> **Problem**:
Among the entries below, which lines run from the line with "This screenshot has height=930, width=1000." through the line with "Image resolution: width=800"? Retype those, both ends included, exactly and without pictures.

> **Material supplied**:
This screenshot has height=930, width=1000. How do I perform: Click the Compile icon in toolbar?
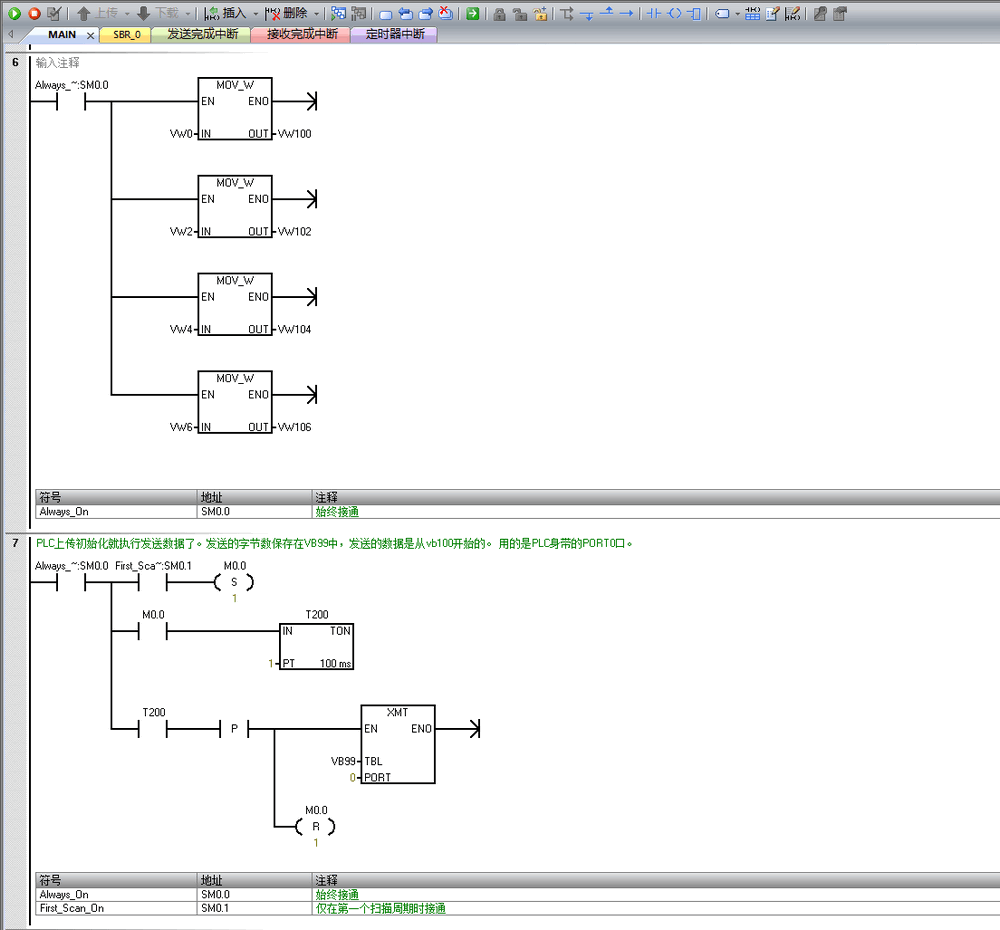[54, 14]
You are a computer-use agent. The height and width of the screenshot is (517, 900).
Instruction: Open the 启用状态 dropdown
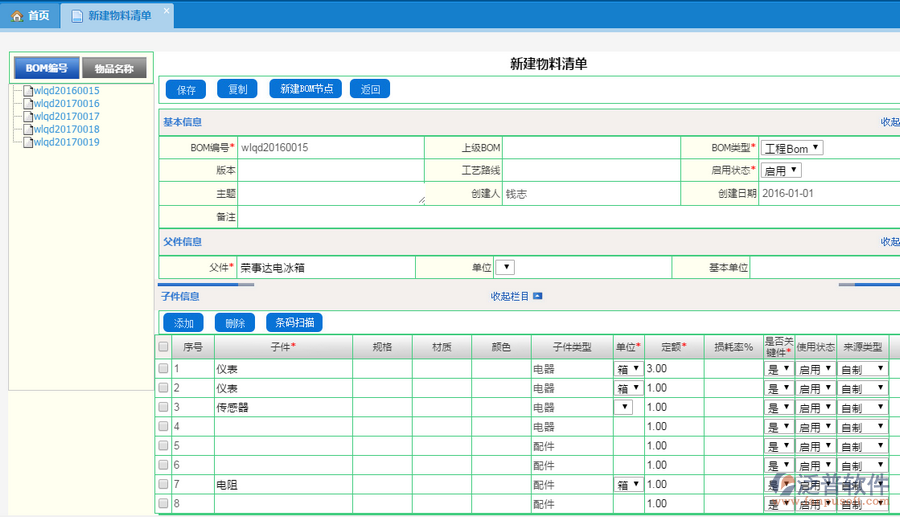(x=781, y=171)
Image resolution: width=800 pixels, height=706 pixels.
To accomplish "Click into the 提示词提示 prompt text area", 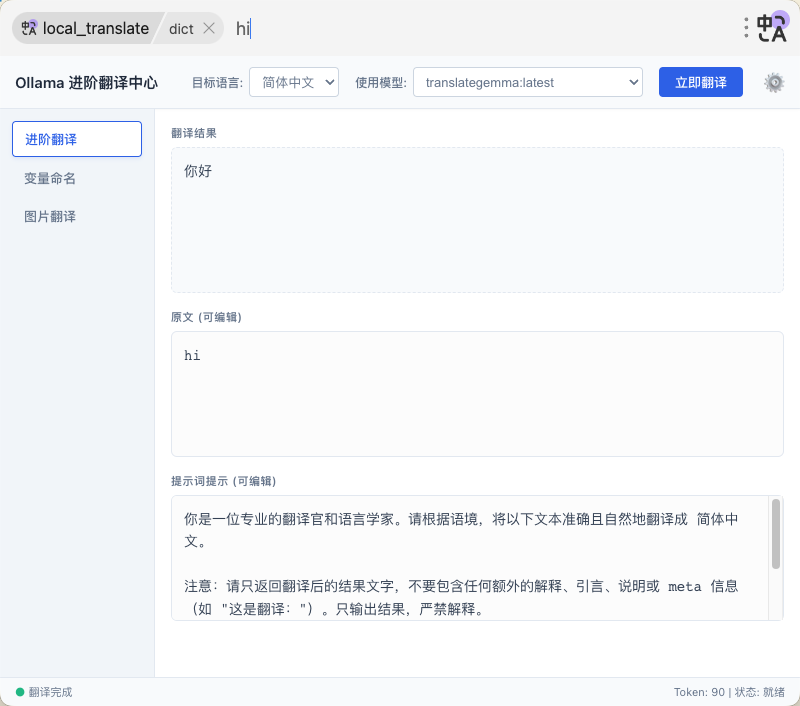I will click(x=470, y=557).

---

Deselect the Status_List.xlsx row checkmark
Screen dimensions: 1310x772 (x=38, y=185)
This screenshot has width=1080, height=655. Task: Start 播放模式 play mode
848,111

> **Output below**:
This screenshot has height=930, width=1000. How do I perform: Click the Compile icon in toolbar?
[54, 14]
You are a computer-use agent. The height and width of the screenshot is (517, 900).
Instruction: Open the 启用状态 dropdown
(x=781, y=171)
Image resolution: width=800 pixels, height=706 pixels.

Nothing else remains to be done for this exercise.